Traditi dagli uomini ma non da Cristo. Don Jahola è a Erbil (Kurdistan) da oltre due mesi e non esita a parlare della sua chiesa come di “una diocesi sfollata”. “Qui siamo tutti profughi e sfollati. La nostra è una diocesi sfollata che vive la sua incertezza umana e materiale. Nessuno sa cosa avverrà. I fedeli vivono nell’incertezza. Traditi dagli uomini ma non da Cristo. Sanno bene che Gesù non li abbandona e per questo partecipano con gioia alla Passione e ancor più alla sua Resurrezione. Le ricche liturgie di questi giorni raccolgono la nostra tradizione – spiega – la nostra teologia. Per permettere a tutti di partecipare con gli altri sacerdoti ci siamo divisi i compiti così da raggiungere le nostre comunità sparse in Kurdistan”. A Mosul ormai non ci sono più cristiani.
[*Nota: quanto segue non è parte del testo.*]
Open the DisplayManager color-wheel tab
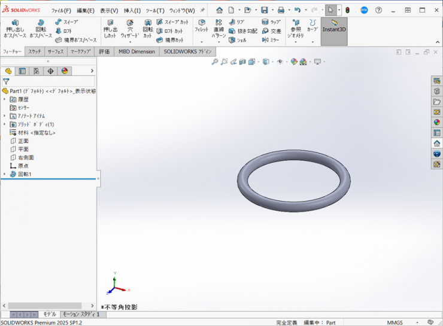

Anche l’arcivescovo siro-cattolico della seconda città irachena, monsignor Yohanna Petrus Moshe, è sfollato. Ma con il suo clero non si è perso d’animo e ha riorganizzato la diocesi, con l’aiuto del suo Patriarcato, allargandone i confini anche a Kirkuk e Kurdistan. Tutte le parrocchie tra Mosul e la Piana di Ninive sono state ricreate in Kurdistan, in particolare tra Erbil, Kirkuk, Zako, Akra e Sulemanya. I fedeli che ne fanno parte sono circa 60mila, “il 95% del totale. Sono pochi quelli che vivono in tenda, molti in appartamenti affittati ma soprattutto in caravan. Si vive grazie agli aiuti della Chiesa, della Caritas e di tante Ong. Le chiese? Usiamo quelle che ci sono, ma non abbiamo una cattedrale. La nostra cattedrale è una grande stanza attrezzata a Erbil” dice don Jahola. “Siamo una diocesi sfollata ma viva, accogliente. È impensabile per la nostra gente vivere senza la propria comunità. Questi per noi sono giorni privilegiati in cui sperare in un futuro migliore per il nostro Paese. Non saremo mai sfollati dall’amore di Dio”. Quasi a dire, “sfollati nel Sepolcro vuoto di Cristo”.